      This is the blog about Henry Woods, father and son.

      Can’t see the Woods for the … Woods – The search for one Henry Woods


      This post, about his wife Elizabeth Robinson, has some a little more about him.

      The Elusive Elizabeth Robinson


      I had a look at your blog last night, your paintings and drawing are beautiful and I think capture the place perfectly.

      Liked by 1 person

      • Thank you for that Catherine. I dont think I read the first article you cite, it was the second and is even more interesting now I have been to Tasmania. The Port Arthur site you mention is very imposing.
        It seems it was a difficult task untangling the lives of your forebears, especially when it includes someone as slippery as old Henry.
        The reason why we went was that my wife read a trilogy by Bryce Cortenay – the first one being the Potato Factory and how one of the protagonists is deported from Britain and their time in Tasmania I think it ends up in Gallipoli in the third book.
        There was a lovely memorial park in Hobart near the botanic gardens that has a tree for every person killed in WW1 from the area with a plaque with some personal details. Some of the trees have been replaced when the original one died.
        Some of the men were wounded in Gallipoli, treated in UK and then sent to France where they died. In one instance two brothers were killed by the same shell.

**Check your understanding**
**1)** List every person named in the blog passage.
**2)** According to the blog passage, what does the memorial park in Hobart have for every person from the area killed in WW1?
**3)** Copy the blog passage from "There was a" up to and including "original one died.".
Use nothing but the blog passage as your source.

**Information given**
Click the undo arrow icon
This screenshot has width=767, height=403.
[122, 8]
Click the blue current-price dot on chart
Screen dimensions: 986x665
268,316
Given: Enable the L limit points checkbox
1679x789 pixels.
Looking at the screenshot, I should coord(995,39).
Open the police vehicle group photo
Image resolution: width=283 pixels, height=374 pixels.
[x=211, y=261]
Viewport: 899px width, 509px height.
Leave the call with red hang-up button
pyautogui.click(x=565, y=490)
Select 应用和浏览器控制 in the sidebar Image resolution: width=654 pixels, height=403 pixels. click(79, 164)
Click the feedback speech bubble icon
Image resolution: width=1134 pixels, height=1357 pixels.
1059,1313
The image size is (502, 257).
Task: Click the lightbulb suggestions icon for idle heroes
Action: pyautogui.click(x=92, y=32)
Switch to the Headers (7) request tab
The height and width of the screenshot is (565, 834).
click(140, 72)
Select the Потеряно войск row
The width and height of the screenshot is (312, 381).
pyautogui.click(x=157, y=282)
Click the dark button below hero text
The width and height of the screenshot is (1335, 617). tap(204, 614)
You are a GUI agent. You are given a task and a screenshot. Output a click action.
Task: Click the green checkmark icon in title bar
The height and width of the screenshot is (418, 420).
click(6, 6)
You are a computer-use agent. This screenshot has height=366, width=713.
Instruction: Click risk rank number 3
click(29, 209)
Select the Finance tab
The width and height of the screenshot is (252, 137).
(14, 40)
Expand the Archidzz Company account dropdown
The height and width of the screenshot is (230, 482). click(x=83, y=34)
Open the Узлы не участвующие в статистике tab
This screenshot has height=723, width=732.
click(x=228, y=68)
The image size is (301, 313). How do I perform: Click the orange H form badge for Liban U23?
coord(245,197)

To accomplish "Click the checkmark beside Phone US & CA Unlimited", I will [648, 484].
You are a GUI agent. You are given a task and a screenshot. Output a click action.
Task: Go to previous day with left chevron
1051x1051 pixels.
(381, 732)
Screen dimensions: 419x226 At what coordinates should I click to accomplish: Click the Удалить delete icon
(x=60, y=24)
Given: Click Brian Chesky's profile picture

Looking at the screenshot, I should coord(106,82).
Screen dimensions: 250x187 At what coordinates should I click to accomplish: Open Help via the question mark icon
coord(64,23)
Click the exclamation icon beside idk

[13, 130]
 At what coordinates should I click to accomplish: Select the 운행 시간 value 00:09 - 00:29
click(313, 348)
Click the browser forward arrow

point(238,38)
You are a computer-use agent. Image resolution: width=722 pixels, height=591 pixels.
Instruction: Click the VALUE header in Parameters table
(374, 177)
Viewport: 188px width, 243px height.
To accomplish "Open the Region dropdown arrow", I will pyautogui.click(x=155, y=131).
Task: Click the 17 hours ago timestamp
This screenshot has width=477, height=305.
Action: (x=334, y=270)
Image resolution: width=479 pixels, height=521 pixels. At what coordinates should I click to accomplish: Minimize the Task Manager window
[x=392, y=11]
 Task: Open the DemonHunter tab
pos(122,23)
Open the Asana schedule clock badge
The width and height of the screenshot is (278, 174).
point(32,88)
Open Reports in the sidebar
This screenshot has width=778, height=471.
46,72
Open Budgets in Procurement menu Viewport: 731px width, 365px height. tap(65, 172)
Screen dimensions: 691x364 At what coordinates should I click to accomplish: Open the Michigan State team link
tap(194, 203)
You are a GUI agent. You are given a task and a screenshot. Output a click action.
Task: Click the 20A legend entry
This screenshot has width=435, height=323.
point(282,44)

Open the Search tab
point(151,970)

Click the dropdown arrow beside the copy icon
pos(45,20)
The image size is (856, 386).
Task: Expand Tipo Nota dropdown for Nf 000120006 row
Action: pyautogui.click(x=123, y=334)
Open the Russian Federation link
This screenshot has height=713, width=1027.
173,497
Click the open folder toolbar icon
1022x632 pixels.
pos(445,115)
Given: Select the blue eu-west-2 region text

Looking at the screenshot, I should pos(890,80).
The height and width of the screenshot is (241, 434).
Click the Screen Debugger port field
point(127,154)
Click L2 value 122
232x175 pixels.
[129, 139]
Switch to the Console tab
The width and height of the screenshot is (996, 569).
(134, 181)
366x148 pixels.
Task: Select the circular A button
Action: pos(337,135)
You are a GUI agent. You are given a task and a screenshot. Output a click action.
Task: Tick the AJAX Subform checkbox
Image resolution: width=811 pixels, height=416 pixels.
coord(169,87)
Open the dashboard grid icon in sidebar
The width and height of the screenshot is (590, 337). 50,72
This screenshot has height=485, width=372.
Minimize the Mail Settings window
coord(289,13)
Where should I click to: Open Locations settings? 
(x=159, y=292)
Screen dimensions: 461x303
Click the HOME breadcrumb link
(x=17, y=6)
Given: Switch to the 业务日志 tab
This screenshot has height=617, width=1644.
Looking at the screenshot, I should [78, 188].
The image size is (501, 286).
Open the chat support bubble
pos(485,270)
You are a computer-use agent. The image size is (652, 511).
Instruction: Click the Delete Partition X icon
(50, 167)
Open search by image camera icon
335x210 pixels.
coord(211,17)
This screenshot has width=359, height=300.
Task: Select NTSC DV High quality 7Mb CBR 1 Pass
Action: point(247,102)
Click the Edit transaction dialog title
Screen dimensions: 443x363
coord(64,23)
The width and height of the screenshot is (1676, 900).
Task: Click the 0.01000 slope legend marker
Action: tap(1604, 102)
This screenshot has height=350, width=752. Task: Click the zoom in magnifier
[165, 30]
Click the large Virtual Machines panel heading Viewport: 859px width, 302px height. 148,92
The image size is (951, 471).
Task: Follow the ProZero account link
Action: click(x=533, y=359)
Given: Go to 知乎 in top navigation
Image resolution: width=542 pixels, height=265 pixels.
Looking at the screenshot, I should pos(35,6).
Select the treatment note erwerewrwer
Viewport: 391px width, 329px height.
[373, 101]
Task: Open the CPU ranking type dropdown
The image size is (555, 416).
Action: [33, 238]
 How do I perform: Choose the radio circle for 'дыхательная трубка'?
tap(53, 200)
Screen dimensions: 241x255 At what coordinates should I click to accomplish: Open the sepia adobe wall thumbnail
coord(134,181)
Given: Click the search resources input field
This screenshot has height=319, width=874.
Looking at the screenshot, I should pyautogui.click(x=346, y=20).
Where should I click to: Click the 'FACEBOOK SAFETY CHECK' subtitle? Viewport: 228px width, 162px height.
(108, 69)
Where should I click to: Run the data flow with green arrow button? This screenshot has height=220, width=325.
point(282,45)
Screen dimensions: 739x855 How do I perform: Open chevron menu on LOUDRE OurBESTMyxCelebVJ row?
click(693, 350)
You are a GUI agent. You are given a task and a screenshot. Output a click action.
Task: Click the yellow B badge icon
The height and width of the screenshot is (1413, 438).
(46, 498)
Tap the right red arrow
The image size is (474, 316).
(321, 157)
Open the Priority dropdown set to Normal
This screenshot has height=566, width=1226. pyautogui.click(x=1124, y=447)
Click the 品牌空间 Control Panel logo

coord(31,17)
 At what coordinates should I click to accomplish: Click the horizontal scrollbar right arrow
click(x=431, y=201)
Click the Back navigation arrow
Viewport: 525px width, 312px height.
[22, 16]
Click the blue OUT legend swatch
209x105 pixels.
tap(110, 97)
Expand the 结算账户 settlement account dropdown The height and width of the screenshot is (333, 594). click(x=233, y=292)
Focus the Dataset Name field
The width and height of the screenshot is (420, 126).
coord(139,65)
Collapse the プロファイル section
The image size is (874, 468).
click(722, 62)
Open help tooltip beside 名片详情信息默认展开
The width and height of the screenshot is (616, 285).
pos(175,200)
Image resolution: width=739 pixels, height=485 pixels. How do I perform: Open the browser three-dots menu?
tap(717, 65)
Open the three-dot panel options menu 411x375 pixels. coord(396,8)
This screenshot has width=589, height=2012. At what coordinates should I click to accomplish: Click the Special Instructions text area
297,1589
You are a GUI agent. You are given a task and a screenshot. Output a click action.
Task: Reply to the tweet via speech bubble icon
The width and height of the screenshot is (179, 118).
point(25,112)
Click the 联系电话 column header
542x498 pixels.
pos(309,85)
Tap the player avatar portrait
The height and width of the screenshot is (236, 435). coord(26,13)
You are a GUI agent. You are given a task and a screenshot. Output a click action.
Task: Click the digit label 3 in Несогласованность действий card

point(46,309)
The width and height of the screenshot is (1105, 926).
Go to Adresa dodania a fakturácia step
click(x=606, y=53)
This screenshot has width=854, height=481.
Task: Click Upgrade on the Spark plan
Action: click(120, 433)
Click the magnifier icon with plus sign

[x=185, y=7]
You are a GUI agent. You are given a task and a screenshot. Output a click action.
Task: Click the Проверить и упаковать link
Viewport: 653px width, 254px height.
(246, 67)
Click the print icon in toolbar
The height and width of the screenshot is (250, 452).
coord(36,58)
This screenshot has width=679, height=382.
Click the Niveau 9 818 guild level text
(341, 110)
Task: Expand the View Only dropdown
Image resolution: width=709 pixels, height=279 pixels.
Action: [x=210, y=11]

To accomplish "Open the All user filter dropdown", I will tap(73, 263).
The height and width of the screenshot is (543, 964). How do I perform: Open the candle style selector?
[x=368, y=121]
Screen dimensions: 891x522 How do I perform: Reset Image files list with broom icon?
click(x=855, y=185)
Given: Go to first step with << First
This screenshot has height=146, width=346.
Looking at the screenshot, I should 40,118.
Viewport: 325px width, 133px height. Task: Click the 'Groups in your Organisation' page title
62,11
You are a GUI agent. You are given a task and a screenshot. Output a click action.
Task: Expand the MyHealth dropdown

**Answers to the problems**
**1)** Henry Woods, Elizabeth Robinson, Catherine, Bryce Cortenay

**2)** A tree with a plaque giving some personal details.

**3)**
There was a lovely memorial park in Hobart near the botanic gardens that has a tree for every person killed in WW1 from the area with a plaque with some personal details. Some of the trees have been replaced when the original one died.